Participação – Entre as autoridades que participaram da solenidade de abertura estavam o presidente da Coordenação de Aperfeiçoamento de Pessoal de Nível Superior (Capes), Jorge Guimarães, que representava o ministro da Educação; a secretária de Ciência e Tecnologia do Estado do Maranhão, Rosane Guerra, que representava a governadora do estado; o presidente do Conselho Nacional de Desenvolvimento Científico e Tecnológico (CNPq), Glaucius Oliva; o presidente da Financiadora de Estudos e Projetos (Finep), Glauco Arbix; o secretário executivo do MCTI, Luiz Antonio Elias; os presidentes dos conselhos nacionais de Secretários Estaduais para Assuntos de C&T (Consecti), Odenildo Sena, e do conselho das Fundações de Amparo à Pesquisa (Confap), Mario Neto Borges.

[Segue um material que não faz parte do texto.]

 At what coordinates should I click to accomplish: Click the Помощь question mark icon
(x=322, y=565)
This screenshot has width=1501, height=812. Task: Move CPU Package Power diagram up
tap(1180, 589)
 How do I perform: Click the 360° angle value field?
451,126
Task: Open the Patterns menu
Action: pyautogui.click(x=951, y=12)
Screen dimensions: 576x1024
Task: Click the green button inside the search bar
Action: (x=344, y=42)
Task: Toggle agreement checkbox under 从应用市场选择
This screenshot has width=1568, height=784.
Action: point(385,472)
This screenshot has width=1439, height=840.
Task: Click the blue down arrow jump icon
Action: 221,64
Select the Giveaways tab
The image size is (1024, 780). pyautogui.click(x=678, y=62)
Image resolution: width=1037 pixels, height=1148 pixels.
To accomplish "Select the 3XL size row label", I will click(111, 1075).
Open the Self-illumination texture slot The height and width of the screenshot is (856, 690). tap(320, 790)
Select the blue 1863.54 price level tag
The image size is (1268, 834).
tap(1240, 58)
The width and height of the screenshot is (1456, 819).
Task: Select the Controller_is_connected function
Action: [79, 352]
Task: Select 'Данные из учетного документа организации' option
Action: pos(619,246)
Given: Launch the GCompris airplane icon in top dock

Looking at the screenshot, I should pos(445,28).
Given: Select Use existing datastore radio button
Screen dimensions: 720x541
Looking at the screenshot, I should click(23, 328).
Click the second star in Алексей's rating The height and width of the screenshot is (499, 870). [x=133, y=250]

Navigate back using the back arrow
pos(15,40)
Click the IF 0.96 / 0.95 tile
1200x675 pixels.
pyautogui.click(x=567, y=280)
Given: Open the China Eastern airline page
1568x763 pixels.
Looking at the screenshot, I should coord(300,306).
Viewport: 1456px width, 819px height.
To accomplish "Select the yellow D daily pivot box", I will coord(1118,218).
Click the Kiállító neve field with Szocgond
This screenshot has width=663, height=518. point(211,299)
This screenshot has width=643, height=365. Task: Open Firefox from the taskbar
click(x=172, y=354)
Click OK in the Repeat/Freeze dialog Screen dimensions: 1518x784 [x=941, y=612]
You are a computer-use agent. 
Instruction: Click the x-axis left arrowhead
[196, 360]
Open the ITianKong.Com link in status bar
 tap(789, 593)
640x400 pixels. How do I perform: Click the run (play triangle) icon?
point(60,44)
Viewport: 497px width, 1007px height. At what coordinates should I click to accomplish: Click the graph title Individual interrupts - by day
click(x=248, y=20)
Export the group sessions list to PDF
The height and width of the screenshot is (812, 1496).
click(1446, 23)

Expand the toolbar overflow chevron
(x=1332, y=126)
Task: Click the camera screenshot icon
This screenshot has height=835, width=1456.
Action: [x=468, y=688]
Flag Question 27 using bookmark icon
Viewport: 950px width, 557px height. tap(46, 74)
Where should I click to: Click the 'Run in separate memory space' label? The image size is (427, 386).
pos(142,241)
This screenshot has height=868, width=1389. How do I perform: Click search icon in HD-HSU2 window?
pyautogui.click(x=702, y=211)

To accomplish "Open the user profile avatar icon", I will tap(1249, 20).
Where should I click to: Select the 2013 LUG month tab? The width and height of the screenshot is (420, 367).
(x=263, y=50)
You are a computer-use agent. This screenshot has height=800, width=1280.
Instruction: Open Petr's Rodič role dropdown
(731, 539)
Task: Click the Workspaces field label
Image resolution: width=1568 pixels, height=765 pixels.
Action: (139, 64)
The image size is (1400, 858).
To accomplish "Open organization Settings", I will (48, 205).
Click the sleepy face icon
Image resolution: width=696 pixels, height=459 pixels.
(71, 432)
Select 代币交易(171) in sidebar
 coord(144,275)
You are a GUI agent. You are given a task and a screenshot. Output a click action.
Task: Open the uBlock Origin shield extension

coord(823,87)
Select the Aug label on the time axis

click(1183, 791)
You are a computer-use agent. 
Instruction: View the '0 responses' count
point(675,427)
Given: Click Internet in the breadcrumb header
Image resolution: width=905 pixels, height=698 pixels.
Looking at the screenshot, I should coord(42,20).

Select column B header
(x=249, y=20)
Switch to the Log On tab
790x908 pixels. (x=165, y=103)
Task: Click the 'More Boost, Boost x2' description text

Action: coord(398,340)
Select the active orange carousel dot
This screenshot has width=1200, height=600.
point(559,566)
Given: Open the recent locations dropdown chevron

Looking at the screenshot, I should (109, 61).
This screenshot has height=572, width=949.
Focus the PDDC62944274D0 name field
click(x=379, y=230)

Estavam presentes também o secretário da SBPC no Maranhão, Luiz Alves Ferreira; o acadêmico Jailson Bittencurt de Andrade, representando a Academia Brasileira de Ciências; a presidente da Associação Nacional dos Pós-Graduandos (ANPG), Luana Bonone; o presidente do Instituto Nacional de Propriedade Intelectual (INPI), Jorge Avila; e os professores Sergio Mascarenhas e Ennio Candotti, presidentes de honra da SBPC .
Acessibilidade – A secretária geral da SBPC e coordenadora da Reunião Anual, Rute Maria Gonçalves de Andrade afirma que o tema central da Reunião, Ciencia, Cultura e Saberes Tradicionais para Enfrentar a Pobreza, abre espaço para incorporar a “questão da inclusão de forma definitiva nos eventos da SBPC”, sublinhando as ações de inclusão que permearam toda a organização do evento, desde reformas na infraestrutura da Universidade para maior acessibilidade até a tradução simultânea para deficientes auditivos das conferências do encontro, o que já aconteceu na sessão de abertura.
Rute destacou também a participação de comunidades tradicionais em todo o evento, inclusive na programação científica. “A SBPC, sempre empreendendo ações para promover o progresso da educação e da ciência e, consequentemente, da sociedade brasileira, não poderia estar fora deste movimento pelo direito de todos ao acesso seja ao que for, onde, como e porque for”, enfatiza.
Representando as comunidades tradicionais, o quilombola Ivo Fonseca da Silva, coordenador nacional das Comunidades Negras, Rurais e Quilombolas do Maranhão e membro do Conselho Nacional de Igualdade Racial, alega que a ciência deve ajudar no desenvolvimento dos povos pobres. Ele sublinha que “a pobreza não é apenas ter fome” e que é preciso enfrentá-la em “todos os elementos que envolvam o desenvolvimento do ser humano”, como educação, espaço e direitos. Ele lembrou que a luta pela inclusão e reconhecimento de seus direitos não é apenas dos quilombolas, mas também de indígenas, comunidades de terreiro, garimpeiros, pescadores, artesãos e “todos os povos que lutam pela sobrevivência”.
Por sua parte, Lourdes Maria Bandeira, ministra interina da Secretaria de Políticas para as Mulheres, recordou o papel da SBPC na luta pelos direitos femininos e lembrou que a Reunião de 1980 entrou para história porque abriu as portas para as discussões sobre o papel da mulher na sociedade brasileira. “A SBPC associa-se à política nacional da Secretaria das Mulheres ao alavancar o trabalho delas na ciência”, pontua, destacando, no entanto, que o aumento do nível da escolaridade feminina ainda não vem acompanhado de reconhecimento profissional em cargos qualificados e salários justos.